Follow-up and outcomes
The patient was followed up once in 7 days for the initial month to identify problems such as wound infection and then monthly follow-up for the 1st year. X-rays were used for confirmation of the union of grafts at sites of osteotomy including bony borders in the middle of the dual fibular graft and the native bone [4-10]. The patient was instructed to come for follow-up once in 6 months for the rest of the interval. Touch down weight-bearing was permitted after the quickest sign of union then advised full activity after complete union of the graft which in our case was at the end of 8 months. After 18 months the limb reconstruction system was removed and allowed weight bearing freely without support (Fig. 3 and 4).
The patient was healthy and did not have any signs of local or systemic recurrence. Musculoskeletal Tumor Society’s modified system was used to functionally evaluate the outcome. The score range was around 26 out of a total 30. A systematic method was utilized for the evaluation of the radiological union of the replanted segment at both ends [5]. Complications such as graft resorption, failure of the implant, and neurovascular deficit were not experienced.
GCT is an incalculable tumor. Several authors have not been able to discover the biological or histological parameters to come to a conclusion on treatment protocol and prognostic factors [4]. Surgery is the primary treatment option for this locally aggressive tumor. Tumor recurrence can be reduced by adequate tumor resection. The main surgical goals are to remove the tumor adequately and also leave the residual native bone. Wide resection is necessary in tumors with extension beyond the cortex and invasion of soft tissue [9]. Numerous approaches are available to reconstruct the void resulting after tumor resection. There is no single successful method for managing large bony defects. Usually, when asked, both orthopedicians and patients prefer procedures that permit movement at the knee joint. However, a mobile knee requires good knee extension. Hence, arthrodesis is done for cases where the quadriceps is also resected with a tumor [6]. The use of double fibular strut graft comes into role in such situations. In a study with 52 cases, where the void was around 9–24 cm Kirschner wires were used within the grafts to supplement and to avoid stress fractures [7, 10]. Reconstruction using the callus distraction method in distal femur tumors was explained in a study by Kapukaya et al. [8].

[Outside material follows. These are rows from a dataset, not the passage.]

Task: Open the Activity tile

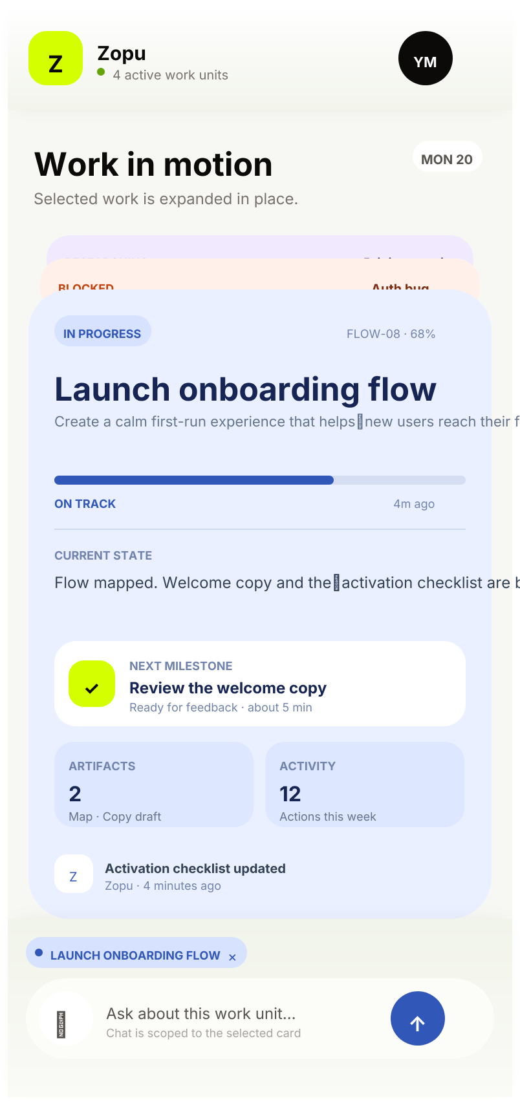Action: coord(365,784)
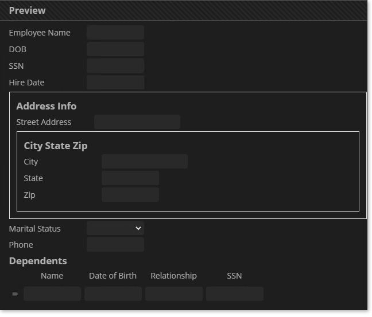Viewport: 372px width, 317px height.
Task: Focus the DOB text box
Action: point(115,49)
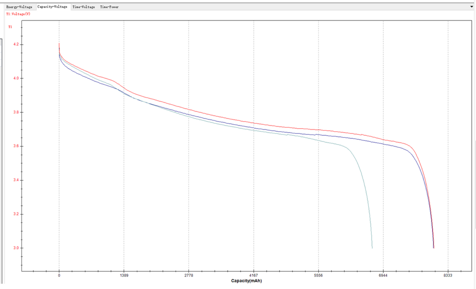Reselect the Capacity-Voltage tab
This screenshot has height=289, width=476.
point(53,6)
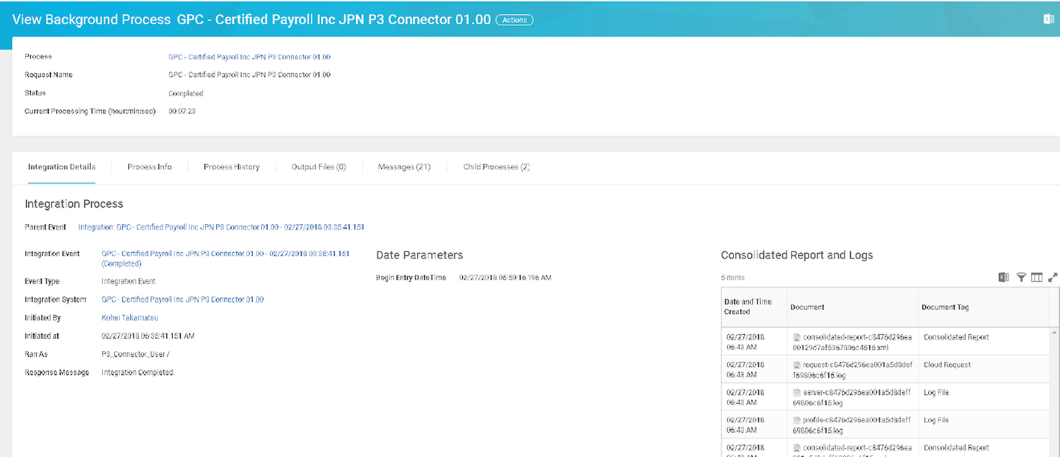The width and height of the screenshot is (1060, 457).
Task: Expand the report grid to full screen
Action: tap(1053, 277)

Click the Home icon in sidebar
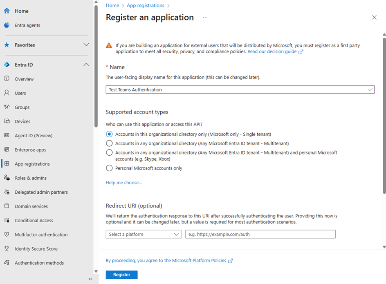7,11
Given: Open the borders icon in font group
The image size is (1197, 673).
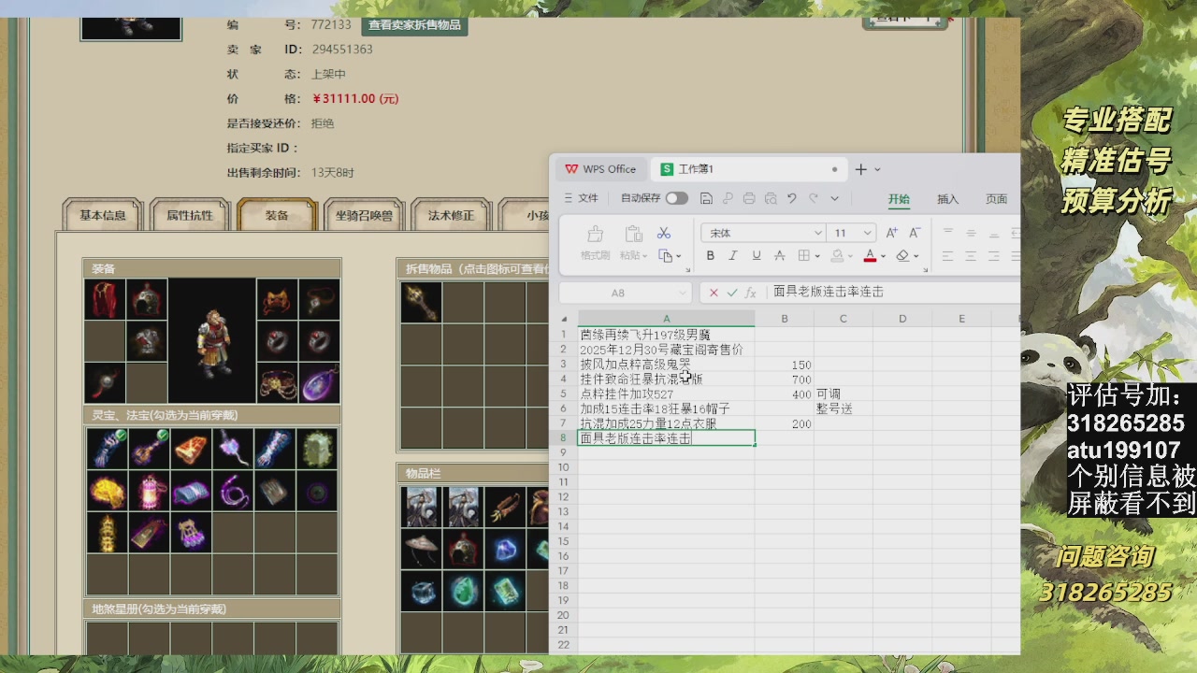Looking at the screenshot, I should [804, 255].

Aggressive GCT of the proximal tibia with extensive soft-tissue involvement needs wide resection. To obtain a proper safety margin, removal of all the involved compartments is necessary, making reconstruction of the prosthesis quite difficult, thus making arthrodesis as the only viable option. Using fibular grafts, plating, and a limb reconstruction system, arthrodesis can be achieved with good to excellent results. Thus, an immobile knee in an anatomical and functional position to attain a stable and painless limb can be considered appropriate management of choice.
Giant cell tumors are non-malignant but local aggressive lesions that may affect the joint in some instances. In such cases, a wide resection and arthrodesis could be the best option to consider, especially when the lower limb is involved.